Section 2.1 Amendment to Initial Platinum Note. The Initial Platinum Note shall be amended and restated in the form attached hereto as Exhibit 2.1.
Section 2.2 Amendment to Initial Lakewood Note. The Initial Lakewood Note shall be amended and restated in the form attached hereto as Exhibit 2.2.
Section 2.2 Amendment to Definition of Securities. References to “Securities” under the Purchase Agreement shall be deemed to refer to the Notes, the Warrants, the Conversion Shares and the Warrant Shares, collectively.

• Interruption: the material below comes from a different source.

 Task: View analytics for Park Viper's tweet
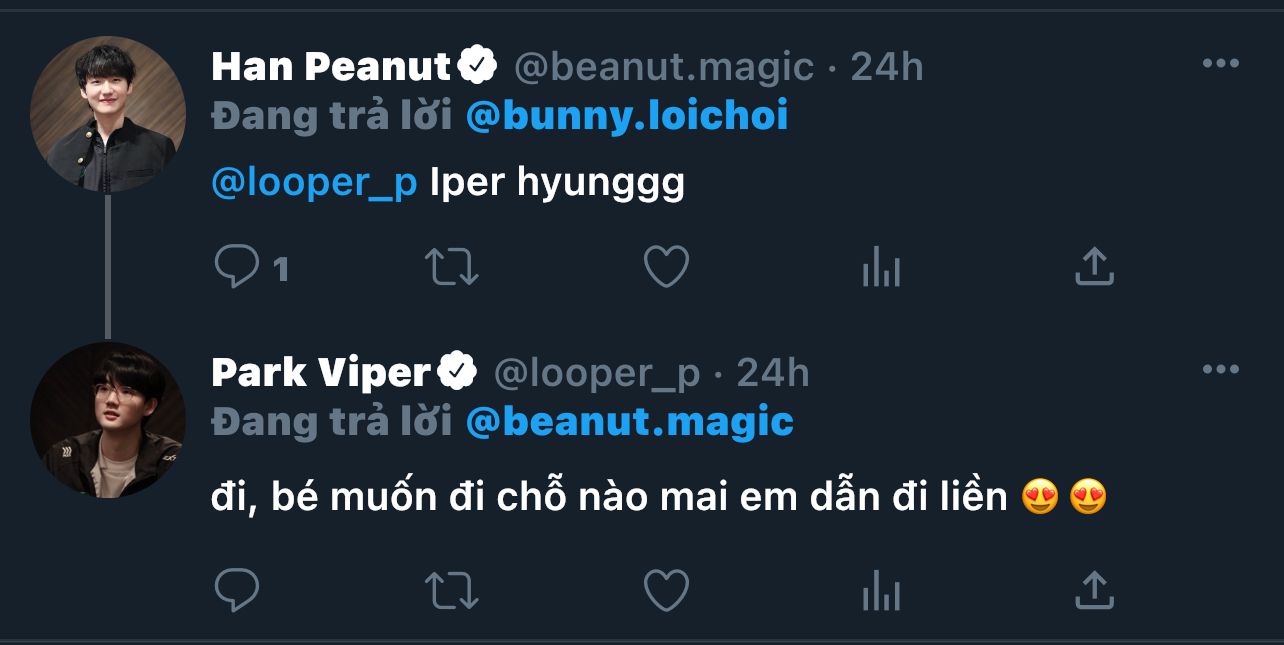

Section 2.3 Amendment to Section 3.2 of Purchase Agreement. Section 3.2 of the Purchase Agreement is hereby amended to read in its entirety as follows:
The Company shall cause its Common Stock to continue to be registered under Sections 12(b) or 12(g) of the Exchange Act, to comply in all respects with its reporting and filing obligations under the Exchange Act and any applicable Canadian securities laws, and to not take any action or file any document (whether or not permitted by the Securities Act or the rules promulgated thereunder) to terminate or suspend such registration or to terminate or suspend its reporting and filing obligations under the Exchange Act or Securities Act. The Company will take all action necessary to continue the listing or trading of its Common Stock on the OTC Bulletin Board, the Toronto Stock Exchange, the New York Stock Exchange, the Nasdaq Capital Markets, the Nasdaq Global Markets, the Nasdaq Global Select Market or the American Stock Exchange. If required, the Company will promptly file the “Listing Application” for, or in connection with, the issuance and delivery of the Warrant Shares and the Conversion Shares. Subject to the terms of the Transaction Documents, the Company further covenants that it will take such further action as the Lenders may reasonably request, all to the extent required from time to time to enable the Lenders to sell the Warrant Shares and the Conversion Shares without registration under the Securities Act within the limitation of the exemptions provided by Rule 144 promulgated under the Securities Act. Upon the request of either Lender, the Company shall deliver to the Lenders a written certification of a duly authorized officer as to whether it has complied with such requirements.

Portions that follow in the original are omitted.